All that is needed is every record, duplicated exactly.

DATA SHOWN:
⁂

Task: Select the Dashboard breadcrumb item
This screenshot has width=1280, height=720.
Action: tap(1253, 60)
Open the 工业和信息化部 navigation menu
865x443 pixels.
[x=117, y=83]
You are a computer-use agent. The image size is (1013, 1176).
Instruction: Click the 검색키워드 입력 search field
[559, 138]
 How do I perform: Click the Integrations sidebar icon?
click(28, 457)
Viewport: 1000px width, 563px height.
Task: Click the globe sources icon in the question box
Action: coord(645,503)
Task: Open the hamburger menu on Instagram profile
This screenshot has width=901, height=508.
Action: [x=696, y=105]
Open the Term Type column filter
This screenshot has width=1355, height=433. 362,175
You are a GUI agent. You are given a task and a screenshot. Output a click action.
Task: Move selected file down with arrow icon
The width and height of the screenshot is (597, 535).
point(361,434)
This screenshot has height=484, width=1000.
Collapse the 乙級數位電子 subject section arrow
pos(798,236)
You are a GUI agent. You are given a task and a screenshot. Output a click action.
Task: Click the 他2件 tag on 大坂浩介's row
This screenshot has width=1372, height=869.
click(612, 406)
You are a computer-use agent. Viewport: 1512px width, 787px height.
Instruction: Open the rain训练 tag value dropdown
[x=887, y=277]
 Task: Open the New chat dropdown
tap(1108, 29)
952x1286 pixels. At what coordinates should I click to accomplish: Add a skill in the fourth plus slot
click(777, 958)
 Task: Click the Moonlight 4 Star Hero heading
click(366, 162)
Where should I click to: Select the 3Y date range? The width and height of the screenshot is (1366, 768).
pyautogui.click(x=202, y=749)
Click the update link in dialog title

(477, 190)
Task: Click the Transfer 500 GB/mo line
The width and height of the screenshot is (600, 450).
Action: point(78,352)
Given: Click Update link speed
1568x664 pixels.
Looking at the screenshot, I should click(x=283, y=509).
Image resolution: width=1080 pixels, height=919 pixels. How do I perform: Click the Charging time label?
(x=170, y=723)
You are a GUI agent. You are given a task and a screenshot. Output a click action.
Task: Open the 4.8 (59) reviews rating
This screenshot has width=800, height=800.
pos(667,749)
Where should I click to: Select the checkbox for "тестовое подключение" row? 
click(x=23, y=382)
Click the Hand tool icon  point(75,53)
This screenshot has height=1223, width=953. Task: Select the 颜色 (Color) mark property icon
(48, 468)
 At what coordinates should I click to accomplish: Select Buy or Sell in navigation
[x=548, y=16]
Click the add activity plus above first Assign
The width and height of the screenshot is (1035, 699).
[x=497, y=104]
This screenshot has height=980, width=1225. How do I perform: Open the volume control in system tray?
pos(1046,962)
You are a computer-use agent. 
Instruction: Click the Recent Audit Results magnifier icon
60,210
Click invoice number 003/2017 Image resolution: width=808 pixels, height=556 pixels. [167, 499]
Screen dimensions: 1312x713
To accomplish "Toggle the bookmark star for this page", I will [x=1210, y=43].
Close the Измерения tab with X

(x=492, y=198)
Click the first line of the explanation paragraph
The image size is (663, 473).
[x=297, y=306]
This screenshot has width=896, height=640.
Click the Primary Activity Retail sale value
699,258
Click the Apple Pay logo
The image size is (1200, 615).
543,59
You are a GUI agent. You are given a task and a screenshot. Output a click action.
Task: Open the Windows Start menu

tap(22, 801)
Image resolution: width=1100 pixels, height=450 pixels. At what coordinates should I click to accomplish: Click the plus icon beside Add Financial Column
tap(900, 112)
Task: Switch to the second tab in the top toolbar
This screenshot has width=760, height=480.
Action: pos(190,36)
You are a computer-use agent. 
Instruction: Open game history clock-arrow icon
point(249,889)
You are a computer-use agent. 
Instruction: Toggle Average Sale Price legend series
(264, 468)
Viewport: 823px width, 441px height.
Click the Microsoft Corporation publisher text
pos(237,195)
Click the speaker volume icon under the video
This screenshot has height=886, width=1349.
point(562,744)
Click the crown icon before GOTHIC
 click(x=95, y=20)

⁂

SOLUTION TO THIS EXERCISE:
Task: Select the Dashboard breadcrumb item
This screenshot has width=1280, height=720.
Action: tap(1253, 60)
Open the 工业和信息化部 navigation menu
865x443 pixels.
[x=117, y=83]
You are a computer-use agent. The image size is (1013, 1176).
Instruction: Click the 검색키워드 입력 search field
[559, 138]
 How do I perform: Click the Integrations sidebar icon?
click(28, 457)
Viewport: 1000px width, 563px height.
Task: Click the globe sources icon in the question box
Action: coord(645,503)
Task: Open the hamburger menu on Instagram profile
This screenshot has width=901, height=508.
Action: [x=696, y=105]
Open the Term Type column filter
This screenshot has width=1355, height=433. 362,175
You are a GUI agent. You are given a task and a screenshot. Output a click action.
Task: Move selected file down with arrow icon
The width and height of the screenshot is (597, 535).
point(361,434)
This screenshot has height=484, width=1000.
Collapse the 乙級數位電子 subject section arrow
pos(798,236)
You are a GUI agent. You are given a task and a screenshot. Output a click action.
Task: Click the 他2件 tag on 大坂浩介's row
This screenshot has width=1372, height=869.
click(612, 406)
You are a computer-use agent. Viewport: 1512px width, 787px height.
Instruction: Open the rain训练 tag value dropdown
[x=887, y=277]
 Task: Open the New chat dropdown
tap(1108, 29)
952x1286 pixels. At what coordinates should I click to accomplish: Add a skill in the fourth plus slot
click(777, 958)
 Task: Click the Moonlight 4 Star Hero heading
click(366, 162)
Where should I click to: Select the 3Y date range? The width and height of the screenshot is (1366, 768).
pyautogui.click(x=202, y=749)
Click the update link in dialog title

(477, 190)
Task: Click the Transfer 500 GB/mo line
The width and height of the screenshot is (600, 450).
Action: point(78,352)
Given: Click Update link speed
1568x664 pixels.
Looking at the screenshot, I should click(x=283, y=509).
Image resolution: width=1080 pixels, height=919 pixels. How do I perform: Click the Charging time label?
(x=170, y=723)
You are a GUI agent. You are given a task and a screenshot. Output a click action.
Task: Open the 4.8 (59) reviews rating
This screenshot has width=800, height=800.
pos(667,749)
Where should I click to: Select the checkbox for "тестовое подключение" row? 
click(x=23, y=382)
Click the Hand tool icon  point(75,53)
This screenshot has height=1223, width=953. Task: Select the 颜色 (Color) mark property icon
(48, 468)
 At what coordinates should I click to accomplish: Select Buy or Sell in navigation
[x=548, y=16]
Click the add activity plus above first Assign
The width and height of the screenshot is (1035, 699).
[x=497, y=104]
This screenshot has height=980, width=1225. How do I perform: Open the volume control in system tray?
pos(1046,962)
You are a computer-use agent. 
Instruction: Click the Recent Audit Results magnifier icon
60,210
Click invoice number 003/2017 Image resolution: width=808 pixels, height=556 pixels. [167, 499]
Screen dimensions: 1312x713
To accomplish "Toggle the bookmark star for this page", I will [x=1210, y=43].
Close the Измерения tab with X

(x=492, y=198)
Click the first line of the explanation paragraph
The image size is (663, 473).
[x=297, y=306]
This screenshot has width=896, height=640.
Click the Primary Activity Retail sale value
699,258
Click the Apple Pay logo
The image size is (1200, 615).
543,59
You are a GUI agent. You are given a task and a screenshot. Output a click action.
Task: Open the Windows Start menu

tap(22, 801)
Image resolution: width=1100 pixels, height=450 pixels. At what coordinates should I click to accomplish: Click the plus icon beside Add Financial Column
tap(900, 112)
Task: Switch to the second tab in the top toolbar
This screenshot has width=760, height=480.
Action: pos(190,36)
You are a computer-use agent. 
Instruction: Open game history clock-arrow icon
point(249,889)
You are a computer-use agent. 
Instruction: Toggle Average Sale Price legend series
(264, 468)
Viewport: 823px width, 441px height.
Click the Microsoft Corporation publisher text
pos(237,195)
Click the speaker volume icon under the video
This screenshot has height=886, width=1349.
point(562,744)
Click the crown icon before GOTHIC
 click(x=95, y=20)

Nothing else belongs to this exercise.